§ **Vorliegender Text**

Jetzt ganz offiziell: ÖVP soll Loser-Koalition mit SPÖ bilden

Am heutigen Dienstmittag lüftete der grüne Hofburg-Greis sein Schweigen zum "schlechtestgehüteten Geheimnis der Republik": Der Auftrag zur Regierungsbildung geht nicht an die FPÖ von Herbert Kickl, die einen fulminanten Wahlsieg einfuhr, sondern an die dezimierte ÖVP des eigentlich abgewählten Kanzlers Karl Nehammer. Begründet wurde das Übergehen des Wahlsiegers damit, dass die anderen Parteien in ihrer Eitelkeit ohnehin nicht mit der FPÖ zusammen arbeiten wollen.

§ **Angezeigte Datensätze**

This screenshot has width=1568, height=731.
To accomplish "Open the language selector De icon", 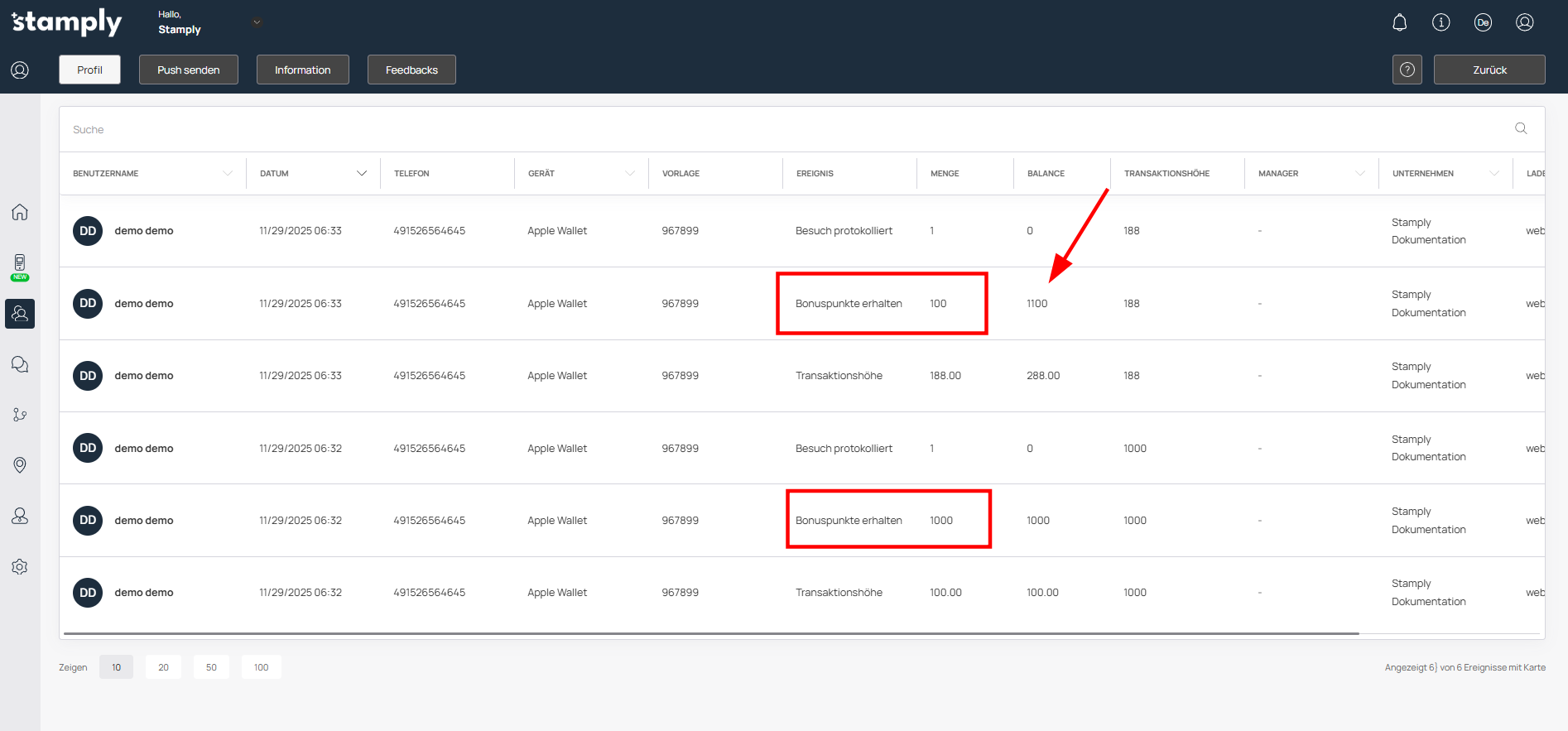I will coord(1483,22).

* * *

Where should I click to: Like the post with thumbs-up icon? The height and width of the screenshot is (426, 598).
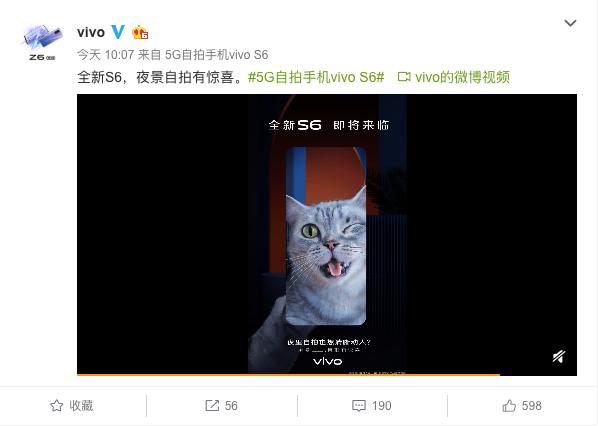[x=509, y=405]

==

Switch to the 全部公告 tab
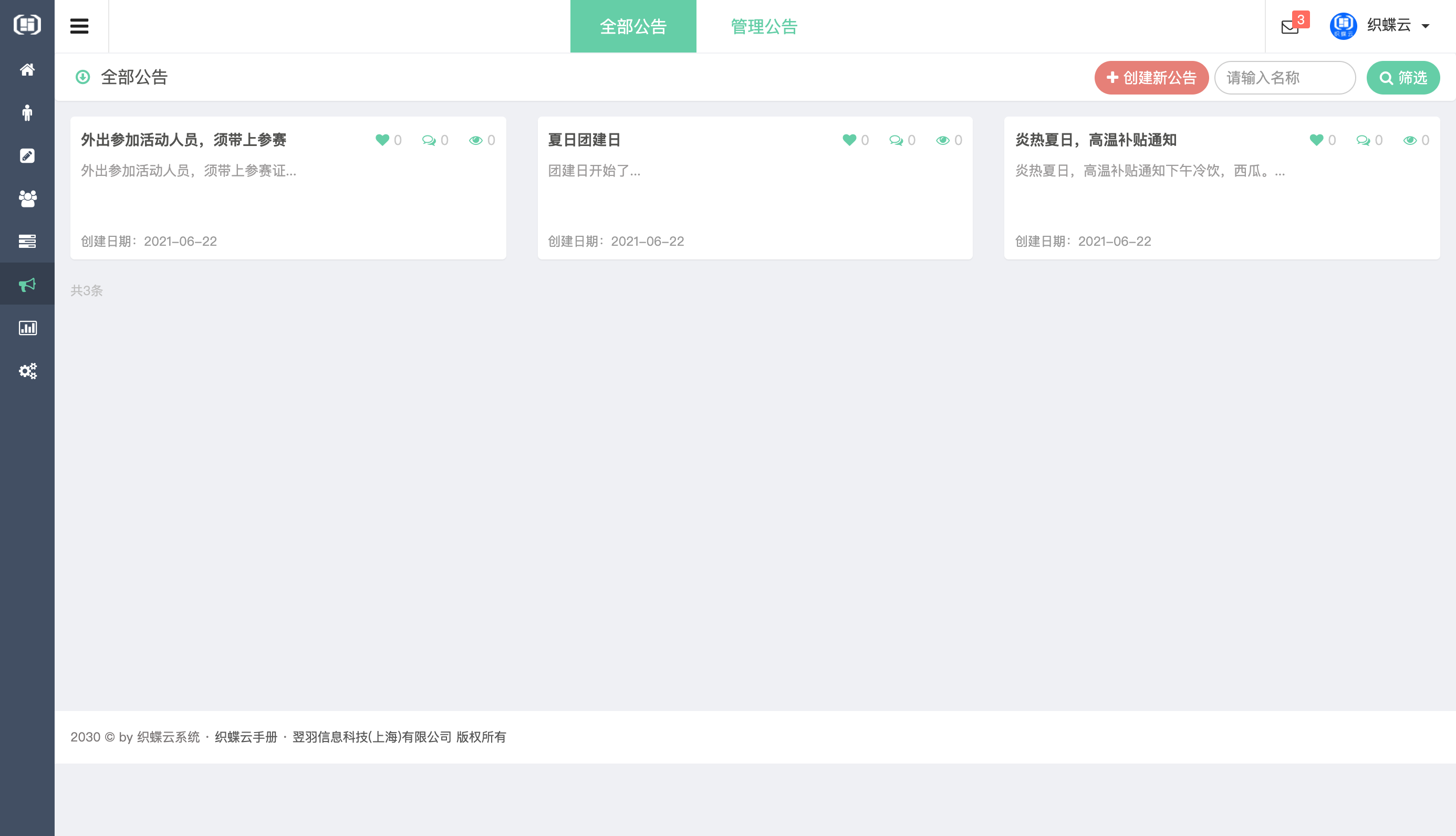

§ **Aufgaben**
**a)** Übersetze aus dem Text zur Regierungsbildung folgenden Satz ins Englische: „Begründet wurde das Übergehen des Wahlsiegers damit, dass die anderen Parteien in ihrer Eitelkeit ohnehin nicht mit der FPÖ zusammen arbeiten wollen.“
**b)** Schreibe den Text zur Regierungsbildung im Anschluss an seinen letzten Satz weiter.

§ **Lösungen**
**a)** The justification given for passing over the election winner was that the other parties, in their vanity, do not want to work with the FPÖ anyway.

**b)**
Erstmals wird Wählerwillen eiskalt ignoriert
Bislang war es in der 2. Republik stets Usus, die stärkste Fraktion im Nationalrat mit der Regierungsbildung zu beauftragen. Selbst 1999, als letztlich die Parteien auf Platz 2 & 3 zusammenfanden, hielt Ex-Bundespräsident Thomas Klestil daran fest und erteilte den Auftrag damals der stimmenstärksten SPÖ. Nun, wo erstmals die FPÖ den ersten Platz erringt, ist alles anders: Nicht der Chef jener Partei, die sich nahezu verdoppelte, sondern jener, die als erste Kanzlerpartei zweistellig verlor, soll eine Koalition basteln.
"Österreich braucht eine stabile, handlungsfähige, integre Regierung", erklärte der grüne Bundespräsident Alexander van der Bellen, der bereits im Vorjahr durcklingen ließ, Kickl bei der Regierungsbildung lieber übergehen zu wollen. Nun begründete er den Traditionsbruch damit, dass niemand mit der stimmenstärksten Partei in eine Koalition wolle. Daher sollen Wahl-Verlierer Nehammer und SPÖ-Chef Andreas Babler, der das schlechteste Ergebnis in der roten Parteigeschichte, verantwortet, vertiefend verhandeln.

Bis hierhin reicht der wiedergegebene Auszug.